▸ What needs to be done: Gather every line in the data below that contains the word "resolution", and copy each one unchanged.

▸ Item position entries:

********

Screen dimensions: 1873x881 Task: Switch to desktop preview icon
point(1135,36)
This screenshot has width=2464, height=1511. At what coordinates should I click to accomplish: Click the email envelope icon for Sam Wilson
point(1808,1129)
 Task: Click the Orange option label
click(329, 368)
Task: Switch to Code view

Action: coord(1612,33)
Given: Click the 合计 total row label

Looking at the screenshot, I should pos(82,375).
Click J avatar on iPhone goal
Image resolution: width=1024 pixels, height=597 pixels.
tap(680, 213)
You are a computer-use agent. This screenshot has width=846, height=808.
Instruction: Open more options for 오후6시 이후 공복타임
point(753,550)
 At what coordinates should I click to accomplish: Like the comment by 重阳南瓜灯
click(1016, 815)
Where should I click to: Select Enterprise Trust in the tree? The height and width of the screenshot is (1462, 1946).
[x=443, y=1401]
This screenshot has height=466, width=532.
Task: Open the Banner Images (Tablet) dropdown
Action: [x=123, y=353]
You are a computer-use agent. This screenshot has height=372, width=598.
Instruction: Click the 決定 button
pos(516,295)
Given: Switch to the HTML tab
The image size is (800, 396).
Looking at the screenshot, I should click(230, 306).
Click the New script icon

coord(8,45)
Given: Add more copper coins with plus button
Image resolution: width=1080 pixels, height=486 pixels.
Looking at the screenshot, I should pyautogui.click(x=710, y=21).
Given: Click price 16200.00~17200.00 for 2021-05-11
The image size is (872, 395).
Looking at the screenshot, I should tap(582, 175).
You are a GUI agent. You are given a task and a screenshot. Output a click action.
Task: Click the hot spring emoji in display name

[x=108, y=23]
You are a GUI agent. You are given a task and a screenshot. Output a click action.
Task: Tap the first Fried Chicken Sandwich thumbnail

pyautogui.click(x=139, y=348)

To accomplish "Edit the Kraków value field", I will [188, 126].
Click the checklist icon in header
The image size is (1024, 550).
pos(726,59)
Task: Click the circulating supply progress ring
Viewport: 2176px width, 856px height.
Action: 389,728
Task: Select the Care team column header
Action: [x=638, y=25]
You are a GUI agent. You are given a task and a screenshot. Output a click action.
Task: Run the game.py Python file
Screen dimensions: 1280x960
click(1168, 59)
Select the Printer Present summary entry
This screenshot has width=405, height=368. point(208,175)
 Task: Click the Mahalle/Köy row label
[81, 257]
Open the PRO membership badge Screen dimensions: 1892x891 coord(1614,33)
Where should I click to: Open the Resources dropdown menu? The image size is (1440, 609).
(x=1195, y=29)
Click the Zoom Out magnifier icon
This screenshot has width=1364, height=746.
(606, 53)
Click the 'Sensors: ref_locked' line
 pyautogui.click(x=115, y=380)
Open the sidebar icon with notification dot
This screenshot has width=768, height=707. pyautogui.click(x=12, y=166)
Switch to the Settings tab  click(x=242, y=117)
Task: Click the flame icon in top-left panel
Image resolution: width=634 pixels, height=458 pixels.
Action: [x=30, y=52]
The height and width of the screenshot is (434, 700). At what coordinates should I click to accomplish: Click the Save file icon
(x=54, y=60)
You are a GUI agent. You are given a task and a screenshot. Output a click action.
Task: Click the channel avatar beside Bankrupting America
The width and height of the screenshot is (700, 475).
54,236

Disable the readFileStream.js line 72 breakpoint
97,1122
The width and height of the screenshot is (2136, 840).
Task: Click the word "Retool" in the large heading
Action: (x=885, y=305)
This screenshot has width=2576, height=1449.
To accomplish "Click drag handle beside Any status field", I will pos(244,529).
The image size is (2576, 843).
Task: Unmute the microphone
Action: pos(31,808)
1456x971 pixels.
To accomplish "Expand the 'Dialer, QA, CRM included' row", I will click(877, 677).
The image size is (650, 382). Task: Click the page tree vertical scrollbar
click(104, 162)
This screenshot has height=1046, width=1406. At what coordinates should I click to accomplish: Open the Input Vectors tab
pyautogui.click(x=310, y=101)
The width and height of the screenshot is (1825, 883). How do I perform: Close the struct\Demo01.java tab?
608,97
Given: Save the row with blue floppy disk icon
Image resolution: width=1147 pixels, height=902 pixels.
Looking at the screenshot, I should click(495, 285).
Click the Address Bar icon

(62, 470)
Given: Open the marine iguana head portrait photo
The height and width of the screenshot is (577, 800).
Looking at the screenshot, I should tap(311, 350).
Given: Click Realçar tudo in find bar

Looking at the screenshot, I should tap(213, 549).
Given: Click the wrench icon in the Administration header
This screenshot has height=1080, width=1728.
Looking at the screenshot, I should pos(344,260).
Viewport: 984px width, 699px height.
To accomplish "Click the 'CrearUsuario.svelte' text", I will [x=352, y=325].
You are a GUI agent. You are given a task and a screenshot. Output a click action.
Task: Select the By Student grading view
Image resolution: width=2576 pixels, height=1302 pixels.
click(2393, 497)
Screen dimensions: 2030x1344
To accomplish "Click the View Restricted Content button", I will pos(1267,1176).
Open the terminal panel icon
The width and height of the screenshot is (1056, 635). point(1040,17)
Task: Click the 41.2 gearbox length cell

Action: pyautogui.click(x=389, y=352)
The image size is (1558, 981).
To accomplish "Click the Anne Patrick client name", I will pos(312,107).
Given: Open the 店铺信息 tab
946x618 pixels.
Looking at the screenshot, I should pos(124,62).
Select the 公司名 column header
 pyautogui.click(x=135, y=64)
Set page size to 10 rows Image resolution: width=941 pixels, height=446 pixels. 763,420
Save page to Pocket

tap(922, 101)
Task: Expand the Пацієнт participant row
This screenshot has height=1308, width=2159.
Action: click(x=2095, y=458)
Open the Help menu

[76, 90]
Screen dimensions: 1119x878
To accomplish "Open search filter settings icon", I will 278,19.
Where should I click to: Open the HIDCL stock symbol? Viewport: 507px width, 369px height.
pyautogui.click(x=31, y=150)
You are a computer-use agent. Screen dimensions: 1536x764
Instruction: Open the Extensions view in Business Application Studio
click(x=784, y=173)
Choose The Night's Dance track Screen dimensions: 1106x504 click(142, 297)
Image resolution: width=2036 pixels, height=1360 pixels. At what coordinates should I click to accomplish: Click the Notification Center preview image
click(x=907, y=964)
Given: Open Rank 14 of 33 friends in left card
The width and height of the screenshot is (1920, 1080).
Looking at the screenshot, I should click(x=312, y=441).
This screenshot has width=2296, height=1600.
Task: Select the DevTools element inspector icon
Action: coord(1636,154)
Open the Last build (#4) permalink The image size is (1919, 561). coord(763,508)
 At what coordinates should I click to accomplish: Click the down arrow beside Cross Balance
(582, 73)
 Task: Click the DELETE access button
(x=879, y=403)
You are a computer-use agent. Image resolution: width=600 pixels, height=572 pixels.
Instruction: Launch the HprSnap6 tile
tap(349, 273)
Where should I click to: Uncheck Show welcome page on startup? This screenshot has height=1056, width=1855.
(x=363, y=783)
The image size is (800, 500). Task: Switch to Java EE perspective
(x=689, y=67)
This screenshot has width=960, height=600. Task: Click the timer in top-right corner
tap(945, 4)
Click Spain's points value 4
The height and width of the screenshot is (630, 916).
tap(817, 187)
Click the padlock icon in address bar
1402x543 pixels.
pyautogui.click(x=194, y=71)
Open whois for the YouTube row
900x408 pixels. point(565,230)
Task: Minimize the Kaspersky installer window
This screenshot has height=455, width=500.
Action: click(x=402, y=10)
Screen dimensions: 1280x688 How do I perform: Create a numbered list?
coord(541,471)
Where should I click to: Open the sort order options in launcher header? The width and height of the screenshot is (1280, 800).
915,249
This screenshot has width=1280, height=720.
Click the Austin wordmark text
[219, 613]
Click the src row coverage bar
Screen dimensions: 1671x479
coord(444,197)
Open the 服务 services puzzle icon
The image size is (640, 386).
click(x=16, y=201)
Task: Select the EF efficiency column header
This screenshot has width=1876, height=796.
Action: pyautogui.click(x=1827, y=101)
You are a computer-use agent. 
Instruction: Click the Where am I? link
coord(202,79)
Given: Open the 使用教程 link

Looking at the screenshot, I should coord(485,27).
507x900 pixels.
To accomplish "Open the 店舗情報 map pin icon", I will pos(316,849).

********

▸ Output:
Image resolution: width=1024 pixels, height=597 pixels.
Image resolution: width=1080 pixels, height=486 pixels.
Image resolution: width=634 pixels, height=458 pixels.
Image resolution: width=1147 pixels, height=902 pixels.
Image resolution: width=2576 pixels, height=1302 pixels.
Set page size to 10 rows Image resolution: width=941 pixels, height=446 pixels. 763,420
Image resolution: width=2036 pixels, height=1360 pixels. At what coordinates should I click to accomplish: Click the Notification Center preview image
You are a computer-use agent. Image resolution: width=600 pixels, height=572 pixels.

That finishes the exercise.